Your output should repeat each record below with no differences.
+++
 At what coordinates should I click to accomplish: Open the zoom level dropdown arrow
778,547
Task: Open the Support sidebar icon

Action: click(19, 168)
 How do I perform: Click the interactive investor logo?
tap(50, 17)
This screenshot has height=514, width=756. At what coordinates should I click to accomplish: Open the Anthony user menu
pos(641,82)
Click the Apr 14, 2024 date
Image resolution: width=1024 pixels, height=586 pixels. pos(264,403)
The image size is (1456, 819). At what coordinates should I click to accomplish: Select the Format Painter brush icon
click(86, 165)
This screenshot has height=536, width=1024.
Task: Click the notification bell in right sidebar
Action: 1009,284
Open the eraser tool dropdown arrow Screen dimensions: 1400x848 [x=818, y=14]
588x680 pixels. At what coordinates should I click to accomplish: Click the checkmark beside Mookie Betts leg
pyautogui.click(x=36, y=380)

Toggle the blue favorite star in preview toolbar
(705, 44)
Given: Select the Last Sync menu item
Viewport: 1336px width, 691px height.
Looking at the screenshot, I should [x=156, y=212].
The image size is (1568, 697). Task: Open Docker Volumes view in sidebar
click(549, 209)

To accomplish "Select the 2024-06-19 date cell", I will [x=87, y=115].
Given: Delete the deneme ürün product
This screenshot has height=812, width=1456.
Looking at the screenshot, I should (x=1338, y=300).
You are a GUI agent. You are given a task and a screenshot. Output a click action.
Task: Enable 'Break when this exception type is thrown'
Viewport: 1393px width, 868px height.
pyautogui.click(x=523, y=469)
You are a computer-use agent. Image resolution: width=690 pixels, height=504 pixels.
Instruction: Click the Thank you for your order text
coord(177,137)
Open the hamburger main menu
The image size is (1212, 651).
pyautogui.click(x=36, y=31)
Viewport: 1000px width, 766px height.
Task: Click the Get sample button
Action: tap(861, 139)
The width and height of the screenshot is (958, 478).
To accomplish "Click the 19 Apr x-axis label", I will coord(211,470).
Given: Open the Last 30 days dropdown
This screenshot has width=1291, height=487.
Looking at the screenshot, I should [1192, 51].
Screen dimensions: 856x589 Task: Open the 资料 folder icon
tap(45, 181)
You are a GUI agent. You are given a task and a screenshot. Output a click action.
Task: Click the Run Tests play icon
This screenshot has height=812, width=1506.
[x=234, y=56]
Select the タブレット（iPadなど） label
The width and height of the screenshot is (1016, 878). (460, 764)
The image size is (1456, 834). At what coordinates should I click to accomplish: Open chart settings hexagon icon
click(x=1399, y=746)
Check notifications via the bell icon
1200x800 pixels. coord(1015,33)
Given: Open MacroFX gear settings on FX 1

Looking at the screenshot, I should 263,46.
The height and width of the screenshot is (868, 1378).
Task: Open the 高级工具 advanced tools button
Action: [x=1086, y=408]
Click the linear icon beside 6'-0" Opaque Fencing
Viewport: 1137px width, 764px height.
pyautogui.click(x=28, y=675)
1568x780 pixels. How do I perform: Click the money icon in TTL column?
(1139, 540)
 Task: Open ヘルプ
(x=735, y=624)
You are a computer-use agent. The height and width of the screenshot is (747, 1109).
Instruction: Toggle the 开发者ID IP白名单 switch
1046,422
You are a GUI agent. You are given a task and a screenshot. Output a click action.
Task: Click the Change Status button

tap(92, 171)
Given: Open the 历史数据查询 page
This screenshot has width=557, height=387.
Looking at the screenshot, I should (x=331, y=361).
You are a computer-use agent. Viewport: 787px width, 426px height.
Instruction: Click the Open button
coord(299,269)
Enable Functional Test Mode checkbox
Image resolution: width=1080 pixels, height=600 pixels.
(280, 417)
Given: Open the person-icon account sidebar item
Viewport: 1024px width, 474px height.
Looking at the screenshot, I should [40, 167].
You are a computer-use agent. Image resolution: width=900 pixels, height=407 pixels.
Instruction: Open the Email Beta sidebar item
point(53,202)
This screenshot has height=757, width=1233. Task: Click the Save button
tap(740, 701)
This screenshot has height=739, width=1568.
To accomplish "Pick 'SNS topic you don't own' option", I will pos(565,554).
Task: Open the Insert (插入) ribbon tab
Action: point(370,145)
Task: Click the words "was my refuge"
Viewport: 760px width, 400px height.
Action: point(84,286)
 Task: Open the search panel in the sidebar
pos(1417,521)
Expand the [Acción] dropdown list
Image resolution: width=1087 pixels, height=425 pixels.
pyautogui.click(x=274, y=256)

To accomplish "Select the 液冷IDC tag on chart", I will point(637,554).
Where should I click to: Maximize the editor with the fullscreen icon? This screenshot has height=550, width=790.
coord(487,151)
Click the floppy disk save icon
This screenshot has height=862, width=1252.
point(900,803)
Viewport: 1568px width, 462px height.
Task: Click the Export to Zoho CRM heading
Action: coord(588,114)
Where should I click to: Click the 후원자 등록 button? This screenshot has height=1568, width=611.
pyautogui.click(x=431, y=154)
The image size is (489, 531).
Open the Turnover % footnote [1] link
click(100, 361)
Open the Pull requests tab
+++
Solved problem:
 At what coordinates should I click to accomplish: Open the zoom level dropdown arrow
778,547
Task: Open the Support sidebar icon

Action: click(19, 168)
 How do I perform: Click the interactive investor logo?
tap(50, 17)
This screenshot has height=514, width=756. At what coordinates should I click to accomplish: Open the Anthony user menu
pos(641,82)
Click the Apr 14, 2024 date
Image resolution: width=1024 pixels, height=586 pixels. pos(264,403)
The image size is (1456, 819). At what coordinates should I click to accomplish: Select the Format Painter brush icon
click(86, 165)
This screenshot has height=536, width=1024.
Task: Click the notification bell in right sidebar
Action: 1009,284
Open the eraser tool dropdown arrow Screen dimensions: 1400x848 [x=818, y=14]
588x680 pixels. At what coordinates should I click to accomplish: Click the checkmark beside Mookie Betts leg
pyautogui.click(x=36, y=380)

Toggle the blue favorite star in preview toolbar
(705, 44)
Given: Select the Last Sync menu item
Viewport: 1336px width, 691px height.
Looking at the screenshot, I should [x=156, y=212].
The image size is (1568, 697). Task: Open Docker Volumes view in sidebar
click(549, 209)

To accomplish "Select the 2024-06-19 date cell", I will [x=87, y=115].
Given: Delete the deneme ürün product
This screenshot has height=812, width=1456.
Looking at the screenshot, I should (x=1338, y=300).
You are a GUI agent. You are given a task and a screenshot. Output a click action.
Task: Enable 'Break when this exception type is thrown'
Viewport: 1393px width, 868px height.
pyautogui.click(x=523, y=469)
You are a computer-use agent. Image resolution: width=690 pixels, height=504 pixels.
Instruction: Click the Thank you for your order text
coord(177,137)
Open the hamburger main menu
The image size is (1212, 651).
pyautogui.click(x=36, y=31)
Viewport: 1000px width, 766px height.
Task: Click the Get sample button
Action: tap(861, 139)
The width and height of the screenshot is (958, 478).
To accomplish "Click the 19 Apr x-axis label", I will coord(211,470).
Given: Open the Last 30 days dropdown
This screenshot has width=1291, height=487.
Looking at the screenshot, I should [1192, 51].
Screen dimensions: 856x589 Task: Open the 资料 folder icon
tap(45, 181)
You are a GUI agent. You are given a task and a screenshot. Output a click action.
Task: Click the Run Tests play icon
This screenshot has height=812, width=1506.
[x=234, y=56]
Select the タブレット（iPadなど） label
The width and height of the screenshot is (1016, 878). (460, 764)
The image size is (1456, 834). At what coordinates should I click to accomplish: Open chart settings hexagon icon
click(x=1399, y=746)
Check notifications via the bell icon
1200x800 pixels. coord(1015,33)
Given: Open MacroFX gear settings on FX 1

Looking at the screenshot, I should 263,46.
The height and width of the screenshot is (868, 1378).
Task: Open the 高级工具 advanced tools button
Action: [x=1086, y=408]
Click the linear icon beside 6'-0" Opaque Fencing
Viewport: 1137px width, 764px height.
pyautogui.click(x=28, y=675)
1568x780 pixels. How do I perform: Click the money icon in TTL column?
(1139, 540)
 Task: Open ヘルプ
(x=735, y=624)
You are a computer-use agent. The height and width of the screenshot is (747, 1109).
Instruction: Toggle the 开发者ID IP白名单 switch
1046,422
You are a GUI agent. You are given a task and a screenshot. Output a click action.
Task: Click the Change Status button

tap(92, 171)
Given: Open the 历史数据查询 page
This screenshot has width=557, height=387.
Looking at the screenshot, I should (x=331, y=361).
You are a computer-use agent. Viewport: 787px width, 426px height.
Instruction: Click the Open button
coord(299,269)
Enable Functional Test Mode checkbox
Image resolution: width=1080 pixels, height=600 pixels.
(280, 417)
Given: Open the person-icon account sidebar item
Viewport: 1024px width, 474px height.
Looking at the screenshot, I should [40, 167].
You are a computer-use agent. Image resolution: width=900 pixels, height=407 pixels.
Instruction: Open the Email Beta sidebar item
point(53,202)
This screenshot has height=757, width=1233. Task: Click the Save button
tap(740, 701)
This screenshot has height=739, width=1568.
To accomplish "Pick 'SNS topic you don't own' option", I will pos(565,554).
Task: Open the Insert (插入) ribbon tab
Action: point(370,145)
Task: Click the words "was my refuge"
Viewport: 760px width, 400px height.
Action: point(84,286)
 Task: Open the search panel in the sidebar
pos(1417,521)
Expand the [Acción] dropdown list
Image resolution: width=1087 pixels, height=425 pixels.
pyautogui.click(x=274, y=256)

To accomplish "Select the 液冷IDC tag on chart", I will point(637,554).
Where should I click to: Maximize the editor with the fullscreen icon? This screenshot has height=550, width=790.
coord(487,151)
Click the floppy disk save icon
This screenshot has height=862, width=1252.
point(900,803)
Viewport: 1568px width, 462px height.
Task: Click the Export to Zoho CRM heading
Action: coord(588,114)
Where should I click to: Click the 후원자 등록 button? This screenshot has height=1568, width=611.
pyautogui.click(x=431, y=154)
The image size is (489, 531).
Open the Turnover % footnote [1] link
click(100, 361)
Open the Pull requests tab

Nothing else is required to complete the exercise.